ENG-1990 — Page 25

Hong Kong Year Books 香港年報 All

SHAPING UP FOR THE 21ST CENTURY

In spite of all this road building, the study warns that there will have to be curbs on the rate of increase in the less efficient forms of transport – cars and small goods vehicles. No decision has been taken on the best way to do this. Charging for road use is an obvious option. Somehow a sensible way must be found to distribute this scarce resource in the same way that other scarce resources are distributed. In our economy this means charging a price. It is already done for tunnels and parking. Many places charge for using fast roads. The biggest obstacle is the clumsy way of collecting the payments and technology will overcome this problem before long.

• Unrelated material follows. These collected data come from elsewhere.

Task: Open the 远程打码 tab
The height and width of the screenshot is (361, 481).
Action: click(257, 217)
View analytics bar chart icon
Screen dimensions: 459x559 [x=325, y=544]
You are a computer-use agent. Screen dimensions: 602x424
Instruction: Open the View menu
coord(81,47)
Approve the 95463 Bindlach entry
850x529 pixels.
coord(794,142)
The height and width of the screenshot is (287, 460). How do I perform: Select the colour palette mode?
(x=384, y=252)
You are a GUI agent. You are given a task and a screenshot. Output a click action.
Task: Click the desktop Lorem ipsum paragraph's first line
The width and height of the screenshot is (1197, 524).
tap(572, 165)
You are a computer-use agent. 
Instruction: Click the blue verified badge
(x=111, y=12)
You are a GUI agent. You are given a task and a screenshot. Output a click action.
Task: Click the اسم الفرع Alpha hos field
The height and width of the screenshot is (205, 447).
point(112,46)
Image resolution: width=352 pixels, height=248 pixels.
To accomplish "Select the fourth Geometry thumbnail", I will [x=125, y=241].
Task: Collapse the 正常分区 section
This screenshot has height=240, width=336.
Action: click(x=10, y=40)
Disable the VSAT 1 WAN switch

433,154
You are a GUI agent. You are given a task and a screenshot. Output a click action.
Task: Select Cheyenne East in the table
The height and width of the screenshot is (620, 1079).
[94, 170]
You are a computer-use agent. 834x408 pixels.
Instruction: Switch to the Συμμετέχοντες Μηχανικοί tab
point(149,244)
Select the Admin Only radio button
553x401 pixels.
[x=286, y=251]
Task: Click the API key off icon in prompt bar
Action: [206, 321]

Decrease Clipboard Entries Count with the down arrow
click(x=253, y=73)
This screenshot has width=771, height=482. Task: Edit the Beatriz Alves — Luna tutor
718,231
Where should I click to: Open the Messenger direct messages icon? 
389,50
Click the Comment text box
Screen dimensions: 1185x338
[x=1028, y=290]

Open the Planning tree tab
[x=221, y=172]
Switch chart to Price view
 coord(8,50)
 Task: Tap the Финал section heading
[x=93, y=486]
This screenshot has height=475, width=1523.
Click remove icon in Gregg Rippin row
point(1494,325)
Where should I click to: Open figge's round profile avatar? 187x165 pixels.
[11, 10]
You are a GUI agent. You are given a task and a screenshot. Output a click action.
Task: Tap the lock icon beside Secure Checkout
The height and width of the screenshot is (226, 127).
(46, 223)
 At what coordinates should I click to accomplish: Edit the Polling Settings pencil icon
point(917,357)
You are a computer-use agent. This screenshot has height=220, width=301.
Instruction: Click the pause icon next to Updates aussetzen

For years we have taken our utilities electricity, gas, water and telephones - for granted. It was not always so. Only water is a utility operated by the goverment and the old timers will remember water shortages more vividly than difficulty with other utilities. Electricity and gas probably have the best performance, though the reluctance to provide rural electrification nearly led to the nationalisation of the electricity companies on the recommendation of a high powered commission. Fortunately their recommendations were set aside and we have never had to suffer brownouts or other rationing of electricity. Water was always scarce and supplies depended very heavily on the rain that fell each year. On two occasions the taps were turned off except for four hours once every four days. Lesser restrictions were common. It was supplies from China, and our increasing confidence in their reliability, that changed the picture. Now nobody even bothers to economise. In the plethora of communication facilities we are urged to buy today we forget that at one time you had to queue to get a phone at all. All these utilities have plans that take us far into the future and, in the light of past performance, we can expect to continue to take them for granted.

For too long we have put off measures to preserve and improve the environment. Clear Water Bay was once just that - where you could see your anchor on the bottom. Today you can barely see the keel of your boat. Tolo Harbour once had a fine and varied collection of coral round Centre Island and the shores of Plover Cove. Yet not all changes have been for the worse. When firewood and grass were the fuel for cooking, the hills were bare and a haze of smoke hung over the town at meal-time. Kerosene, electricity and gas have ended the demand for firewood. The villages in the more remote areas, where farmers burned the hills so that the ash would wash down and fertilise their fields, are now deserted and the scrub is turning into jungle.

Some significant steps are now being taken to reverse the damage done to the en- vironment. The greatest of these is a start on the collection and treatment of the sew- age of the millions who live round the harbour. This is now discharged straight into it. The sewage works have been started on Stonecutters Island and by the next decade will carry treated sewage way out into the China Sea. Air pollution has been dramatically cut by stopping the use of high-sulphur fuel and unleaded petrol is soon to be introduced. A plant is to be built to dispose of toxic wastes. Some progress is being made in cutting down noise. Getting rid of rubbish used to be done in the crudest way. My first encounter with this was a refuse dump in what is now Kwai Chung and was then an inlet called Gin Drinker's Bay. Here a wall had been built from the mainland to an island and town refuse was simply dumped from barges over the wall. It was the foulest place I have ever seen and men worked there day in day out. Today refuse is dumped at tips and covered up straightaway. Those smooth grassy slopes in Junk Bay are on top of the first properly managed dump.